-- REQUIREMENT --
Two lines mark the range in the entries below: the one holding "Task: Click metro" and the one holding "Screen dimensions: 929x1024". Set down those two and all lines between them, exactly.

-- DATA FOR REVIEW --
*** Begin section ***

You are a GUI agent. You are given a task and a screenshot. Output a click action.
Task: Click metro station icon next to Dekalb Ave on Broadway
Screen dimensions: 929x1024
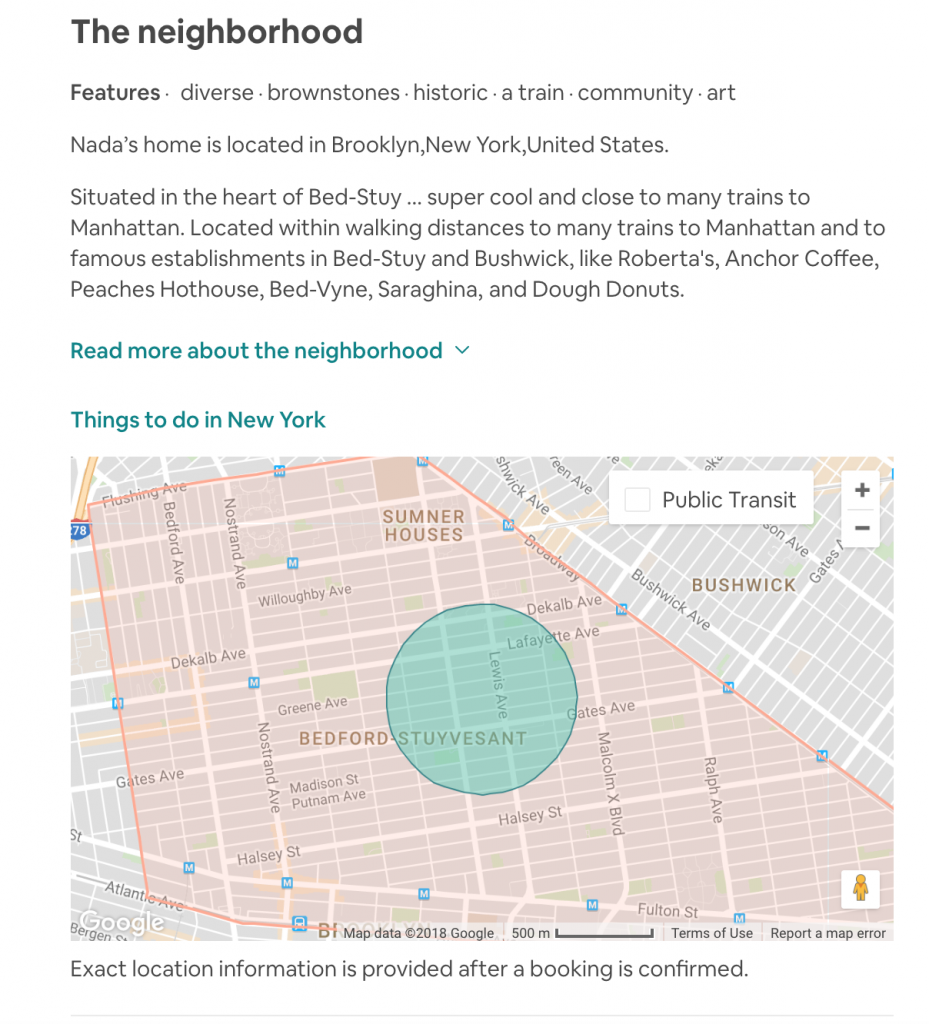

*** End section ***
*** Begin section ***

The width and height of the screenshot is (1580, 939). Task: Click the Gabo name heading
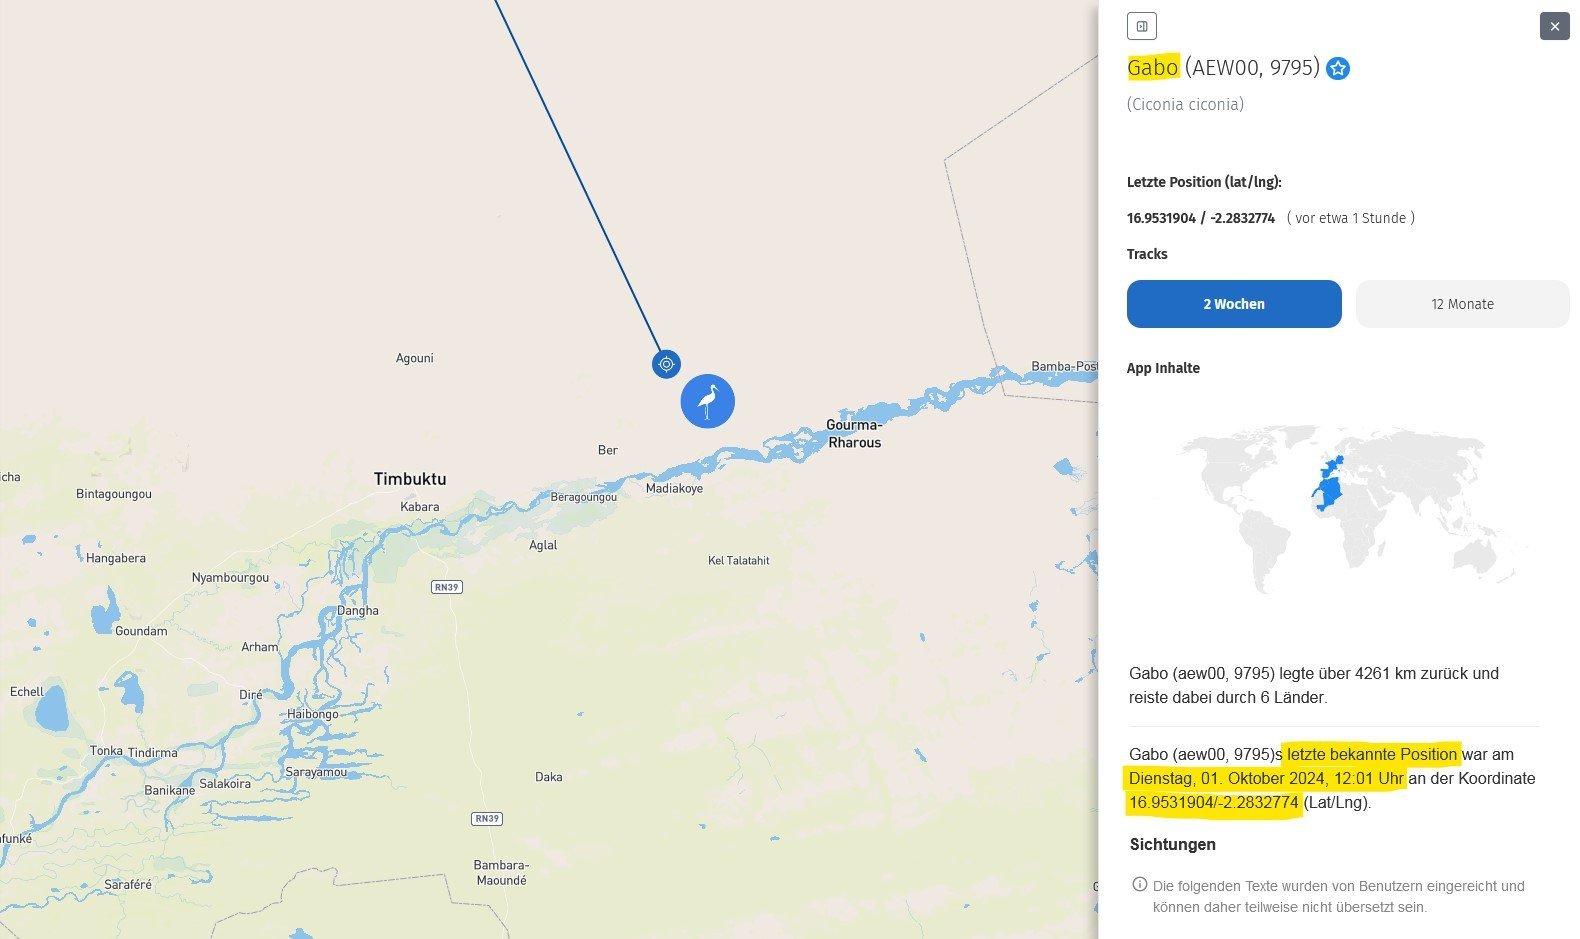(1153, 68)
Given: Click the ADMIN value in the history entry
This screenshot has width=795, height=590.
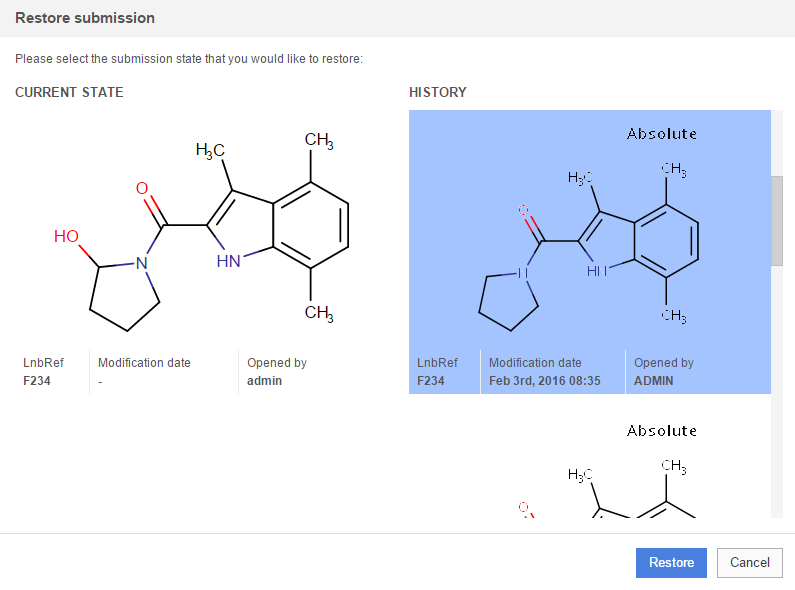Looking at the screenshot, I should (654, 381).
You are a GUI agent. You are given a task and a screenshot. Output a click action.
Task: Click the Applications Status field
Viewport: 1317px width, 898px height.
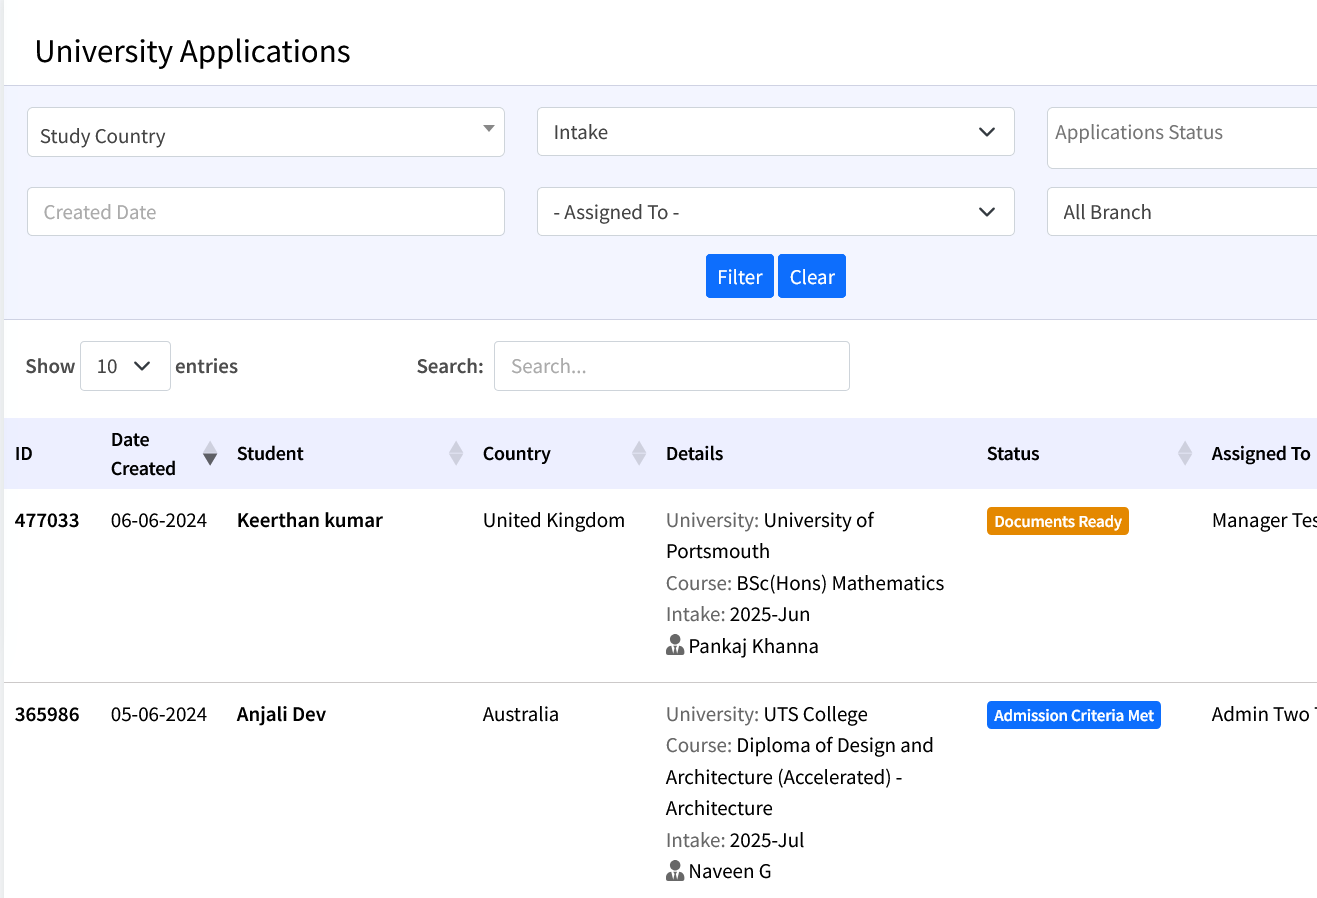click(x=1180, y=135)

*** End section ***
*** Begin section ***

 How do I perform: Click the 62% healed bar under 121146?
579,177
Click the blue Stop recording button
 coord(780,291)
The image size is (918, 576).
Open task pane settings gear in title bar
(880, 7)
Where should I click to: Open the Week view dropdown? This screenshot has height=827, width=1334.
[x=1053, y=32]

*** End section ***

-- EXERCISE ANSWER --
Task: Click metro station icon next to Dekalb Ave on Broadway
Screen dimensions: 929x1024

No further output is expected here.